将164g(0.95mol)消旋3-氨基哌啶双盐酸盐与500mL无水乙醇混合于1L反应瓶中,搅拌下加入氢氧化钠调pH值至中性后,加入D-酒石酸142g(0.95mol),回流反应2小时,搅拌下自然降至室温,过滤,得到白色固体。
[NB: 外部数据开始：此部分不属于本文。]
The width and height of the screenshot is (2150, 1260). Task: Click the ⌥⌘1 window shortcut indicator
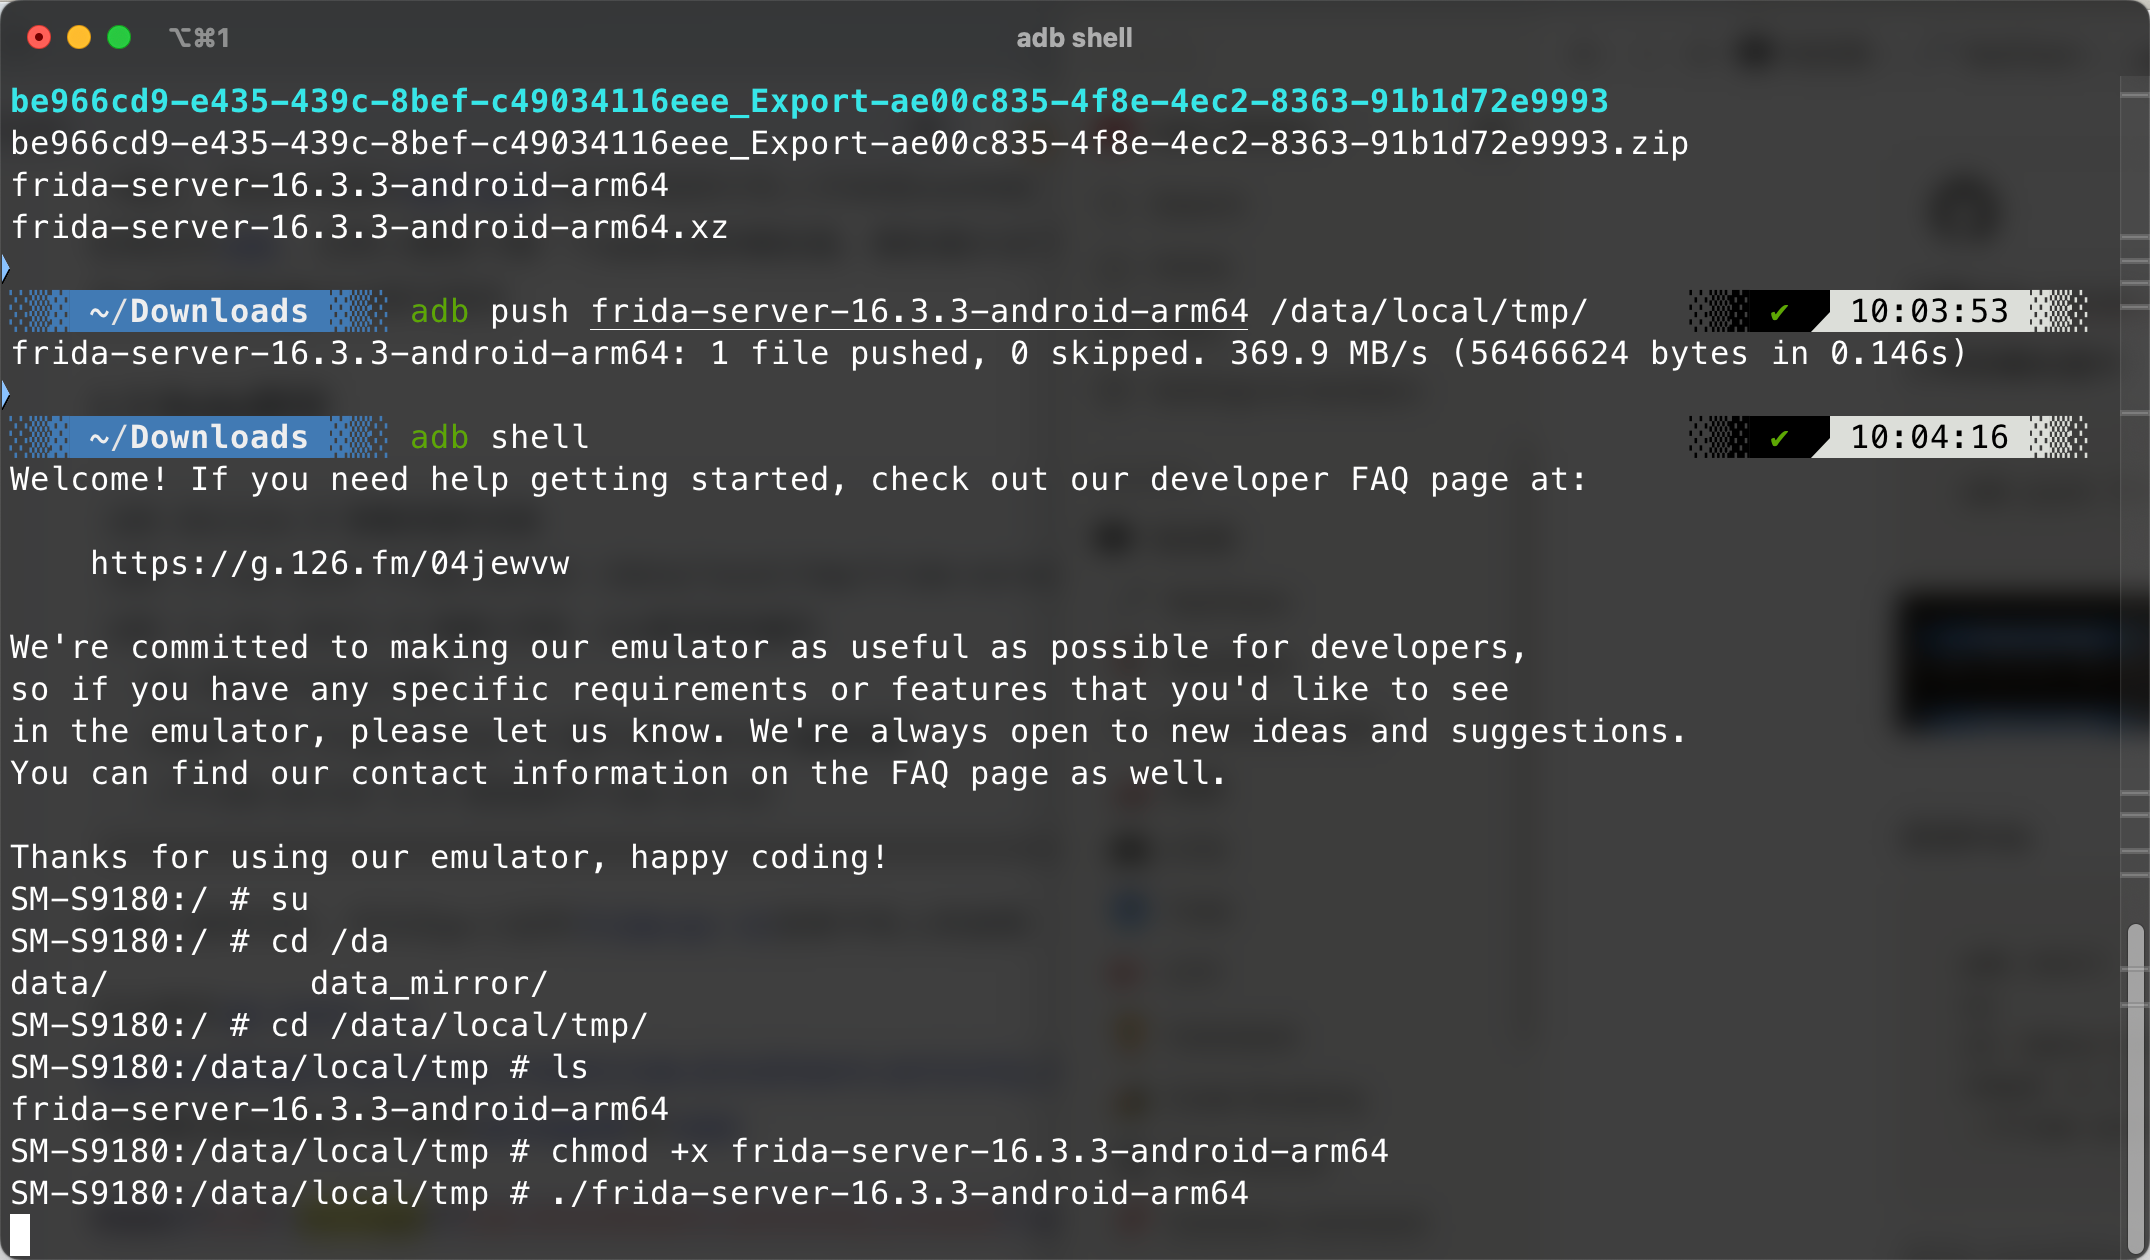[x=199, y=38]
所得固体加入500mL无水乙醇,回流溶解,缓慢滴加200mL浓盐酸,自然降至室温搅拌1小时,过滤,干燥,得77.1g产品,ee值为99.7%,产率94.0%。
Claims (3)
1.阿格列汀中间体R-3-氨基哌啶双盐酸盐的制备方法,其特征在于,
第一步以外消旋体化合物3-哌啶甲酰胺为原料,在1-氟萘、氧化剂、氟硼酸作用下,得到类似酰胺的霍夫曼重排反应产物3-氨基哌啶,浓盐酸酸化,得3-氨基哌啶双盐酸盐:
所述的氧化剂为双氧水;
第二步3-氨基哌啶双盐酸盐与碱反应,游离出的3-氨基哌啶用D-酒石酸拆分,产物经浓盐酸酸化,得到R-3-氨基哌啶双盐酸盐:
2.根据权利要求1所述的制备方法,第一步反应3-哌啶甲酰胺与1-氟萘、氧化剂、氟硼酸在乙醇-水中进行,乙醇与水的体积比为10~19∶1,优选12∶1。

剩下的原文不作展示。